Bethany Lukitsch of McGuireWoods runs down what the new regulations mean for companies based in California and beyond.
CCBJ: The California Consumer Privacy Act (CCPA) takes effect January 1, placing new data protection and user requirements on businesses that collect or sell consumers’ personal information. What do the new regulations mean for companies doing business in California?
Bethany Gayle Lukitsch: It’s important to keep in mind that this statute doesn’t just affect companies that are physically present in California but a much broader, more universal group of companies. In fact, any company that touches or does business with a California consumer is likely going to be covered by the act. The act has broad definitions and will have significant impact on the way companies in the United States and even foreign companies do business with California residents. If companies haven’t started to pay attention to the CCPA and what it means for their business, they need to immediately turn their attention and do so.
Remarks as recent as late September from the California attorney general’s office suggest they are ramping up their enforcement team. While they are not able bring enforcement actions until summer of next year, they have said they will be able to take retroactive enforcement actions going back as early as January 2020, which is right around the corner.
One thing that companies also need to take a very hard look at is their cybersecurity protections. They need to make sure they have the right measures in place to prevent a data breach and make sure that their security measures are robust.
How can companies determine whether the CCPA applies to them?
I would caution companies to take a broader look at this versus a narrow view. There are essentially three steps that a company can look at to determine whether or not the CCPA applies to them. The first is whether they operate a for-profit entity hat does business in California. If yes, assume the CCPA applies.
Second, there’s no limit in terms of the amount of business in California that you have to do in order to be subject to the CCPA. For example, if you operate a national website and are collecting customer information through cookies on your website and those customers could be from California, that puts you within the scope of the statute.
Step three is to determine whether your business fits one of three criteria: Does your business generate annual gross revenues in excess of $25 million? Do you alone or in combination annually buy, receive (for commercial purposes), sell, or share (for commercial purposes) the personal information of 50,000 or more consumer households or devices? And do you derive 50% or more of your annual revenues from selling consumers’ personal information? If you fit within one of those three criteria, you’re going to be covered.
If companies haven’t started to pay attention to the CCPA and what it means for their business, they need to immediately turn their attention and do so.
How will the CCPA be enforced, and what concerns should companies have about penalties for noncompliance?
As the law currently is drafted, the only private enforcement that the CCPA statutory language addresses is for a data breach.
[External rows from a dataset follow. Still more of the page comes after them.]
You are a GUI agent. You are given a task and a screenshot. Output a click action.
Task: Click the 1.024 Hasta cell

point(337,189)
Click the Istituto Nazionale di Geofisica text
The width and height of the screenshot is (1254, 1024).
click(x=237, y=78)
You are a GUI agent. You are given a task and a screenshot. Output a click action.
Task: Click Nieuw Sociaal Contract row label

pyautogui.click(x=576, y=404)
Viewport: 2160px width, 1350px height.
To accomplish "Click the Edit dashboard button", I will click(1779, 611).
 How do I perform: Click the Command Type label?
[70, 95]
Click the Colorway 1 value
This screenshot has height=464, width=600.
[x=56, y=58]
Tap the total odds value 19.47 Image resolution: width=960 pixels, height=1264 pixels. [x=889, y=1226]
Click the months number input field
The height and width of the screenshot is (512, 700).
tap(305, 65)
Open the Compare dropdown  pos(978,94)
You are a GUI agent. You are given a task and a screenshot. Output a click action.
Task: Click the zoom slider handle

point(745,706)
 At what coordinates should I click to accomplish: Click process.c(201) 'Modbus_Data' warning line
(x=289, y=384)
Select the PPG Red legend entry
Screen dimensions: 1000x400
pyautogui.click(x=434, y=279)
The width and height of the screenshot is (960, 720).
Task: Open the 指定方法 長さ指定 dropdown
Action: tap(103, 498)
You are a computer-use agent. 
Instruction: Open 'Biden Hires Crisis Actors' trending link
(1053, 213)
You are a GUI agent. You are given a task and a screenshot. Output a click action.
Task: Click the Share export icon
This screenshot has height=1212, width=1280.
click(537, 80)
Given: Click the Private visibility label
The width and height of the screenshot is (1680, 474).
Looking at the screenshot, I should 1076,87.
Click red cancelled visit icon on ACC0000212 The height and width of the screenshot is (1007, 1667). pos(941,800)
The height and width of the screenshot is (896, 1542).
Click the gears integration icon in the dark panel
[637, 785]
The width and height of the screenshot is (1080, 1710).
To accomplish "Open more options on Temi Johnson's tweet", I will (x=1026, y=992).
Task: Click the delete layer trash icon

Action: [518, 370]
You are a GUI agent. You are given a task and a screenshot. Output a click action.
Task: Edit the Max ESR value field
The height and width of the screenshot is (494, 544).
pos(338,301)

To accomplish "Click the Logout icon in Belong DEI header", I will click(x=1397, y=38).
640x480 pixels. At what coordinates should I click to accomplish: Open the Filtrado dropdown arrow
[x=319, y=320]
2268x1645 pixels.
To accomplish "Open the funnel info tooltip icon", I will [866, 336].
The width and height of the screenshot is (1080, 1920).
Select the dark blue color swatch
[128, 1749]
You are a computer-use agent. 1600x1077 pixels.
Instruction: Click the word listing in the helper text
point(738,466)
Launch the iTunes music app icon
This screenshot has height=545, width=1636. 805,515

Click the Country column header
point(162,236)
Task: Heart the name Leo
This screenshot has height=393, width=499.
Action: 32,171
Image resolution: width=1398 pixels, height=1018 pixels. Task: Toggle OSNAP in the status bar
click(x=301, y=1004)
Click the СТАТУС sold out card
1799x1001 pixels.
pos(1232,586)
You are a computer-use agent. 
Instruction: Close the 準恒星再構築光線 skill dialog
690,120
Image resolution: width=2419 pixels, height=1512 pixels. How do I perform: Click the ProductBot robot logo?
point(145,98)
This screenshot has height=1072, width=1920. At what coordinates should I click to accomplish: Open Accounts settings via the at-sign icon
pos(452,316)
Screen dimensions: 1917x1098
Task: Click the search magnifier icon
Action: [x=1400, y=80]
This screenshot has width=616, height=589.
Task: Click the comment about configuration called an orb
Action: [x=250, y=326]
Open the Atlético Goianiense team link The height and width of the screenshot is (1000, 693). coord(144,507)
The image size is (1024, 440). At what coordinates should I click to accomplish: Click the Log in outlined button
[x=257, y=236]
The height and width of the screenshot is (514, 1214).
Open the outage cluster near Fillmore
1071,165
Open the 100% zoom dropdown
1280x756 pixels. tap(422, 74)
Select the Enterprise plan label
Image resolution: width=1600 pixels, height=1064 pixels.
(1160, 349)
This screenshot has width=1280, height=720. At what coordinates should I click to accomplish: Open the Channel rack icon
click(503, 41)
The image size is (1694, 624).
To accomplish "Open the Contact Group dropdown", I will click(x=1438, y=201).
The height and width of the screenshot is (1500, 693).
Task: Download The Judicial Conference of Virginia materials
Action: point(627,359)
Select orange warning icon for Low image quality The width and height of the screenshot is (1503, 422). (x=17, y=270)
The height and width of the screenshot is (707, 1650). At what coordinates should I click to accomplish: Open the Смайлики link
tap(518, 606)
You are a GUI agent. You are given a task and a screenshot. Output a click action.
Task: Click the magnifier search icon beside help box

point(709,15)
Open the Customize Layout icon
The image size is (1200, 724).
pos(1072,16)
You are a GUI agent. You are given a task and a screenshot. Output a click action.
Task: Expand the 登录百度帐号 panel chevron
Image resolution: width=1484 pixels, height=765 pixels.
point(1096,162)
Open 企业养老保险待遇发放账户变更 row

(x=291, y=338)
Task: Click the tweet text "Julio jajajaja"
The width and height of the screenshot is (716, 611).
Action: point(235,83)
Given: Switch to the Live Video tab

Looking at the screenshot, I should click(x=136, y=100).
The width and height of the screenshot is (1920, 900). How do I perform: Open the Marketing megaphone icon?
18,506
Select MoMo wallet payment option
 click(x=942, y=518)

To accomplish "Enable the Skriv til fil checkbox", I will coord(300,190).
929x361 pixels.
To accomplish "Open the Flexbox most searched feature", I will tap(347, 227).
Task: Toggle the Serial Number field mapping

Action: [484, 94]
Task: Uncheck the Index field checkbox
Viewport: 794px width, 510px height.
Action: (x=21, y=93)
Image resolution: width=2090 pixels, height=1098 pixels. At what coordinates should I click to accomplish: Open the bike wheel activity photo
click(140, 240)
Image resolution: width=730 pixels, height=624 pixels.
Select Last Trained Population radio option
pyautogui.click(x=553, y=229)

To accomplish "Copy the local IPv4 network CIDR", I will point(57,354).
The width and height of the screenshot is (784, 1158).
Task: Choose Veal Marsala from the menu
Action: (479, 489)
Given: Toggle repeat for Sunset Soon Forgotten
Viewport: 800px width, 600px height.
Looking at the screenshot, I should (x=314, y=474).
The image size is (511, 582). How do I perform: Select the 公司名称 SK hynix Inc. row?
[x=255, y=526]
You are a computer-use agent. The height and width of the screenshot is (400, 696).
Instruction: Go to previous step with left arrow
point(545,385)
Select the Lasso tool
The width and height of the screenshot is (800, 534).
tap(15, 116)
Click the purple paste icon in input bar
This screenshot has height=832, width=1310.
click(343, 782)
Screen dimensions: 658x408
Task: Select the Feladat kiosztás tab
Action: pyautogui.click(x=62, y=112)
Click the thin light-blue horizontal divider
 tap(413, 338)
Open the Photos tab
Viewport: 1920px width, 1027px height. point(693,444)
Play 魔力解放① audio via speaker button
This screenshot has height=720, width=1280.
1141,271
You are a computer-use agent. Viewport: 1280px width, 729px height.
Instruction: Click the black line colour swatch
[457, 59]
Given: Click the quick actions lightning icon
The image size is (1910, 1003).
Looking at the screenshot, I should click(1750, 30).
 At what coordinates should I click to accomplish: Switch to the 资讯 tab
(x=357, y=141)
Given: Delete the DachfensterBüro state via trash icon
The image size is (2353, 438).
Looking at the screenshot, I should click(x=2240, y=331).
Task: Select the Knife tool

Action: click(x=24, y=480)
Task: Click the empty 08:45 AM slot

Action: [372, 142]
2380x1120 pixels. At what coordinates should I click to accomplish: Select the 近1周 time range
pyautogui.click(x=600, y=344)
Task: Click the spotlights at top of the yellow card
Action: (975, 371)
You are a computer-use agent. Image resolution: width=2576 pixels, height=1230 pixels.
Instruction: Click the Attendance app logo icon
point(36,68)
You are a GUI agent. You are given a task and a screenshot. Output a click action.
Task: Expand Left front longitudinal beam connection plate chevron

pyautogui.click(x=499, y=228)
We know there are a number of vehicles out there for plaintiffs to bring private rights of action, and some of that testing is already taking place. The CCPA is only one of many privacy-related statutes in California. We think there is a significant possibility that the plaintiffs bar will use statutes like the unfair competition laws to try and bring private enforcement actions for violations of various parts of the CCPA that are not data-breach related. Otherwise, the California attorney general is responsible for enforcement.
The California law is the most comprehensive data privacy law in the country, but laws are inconsistent from state to state. How should companies react to this piecemeal approach? Will the CCPA create more momentum for a uniform federal law?
Businesses have put forth smart legislation in the past, and I think they just need to work the legislative channels. I think they need to recognize that the issue of privacy has come to the United States. To the extent they can push forward federal legislation, that would be great. It certainly would make it easier for companies to have a more uniform set of statutes versus leaving it up to state legislatures across the country to make piecemeal and potentially inconsistent legislation.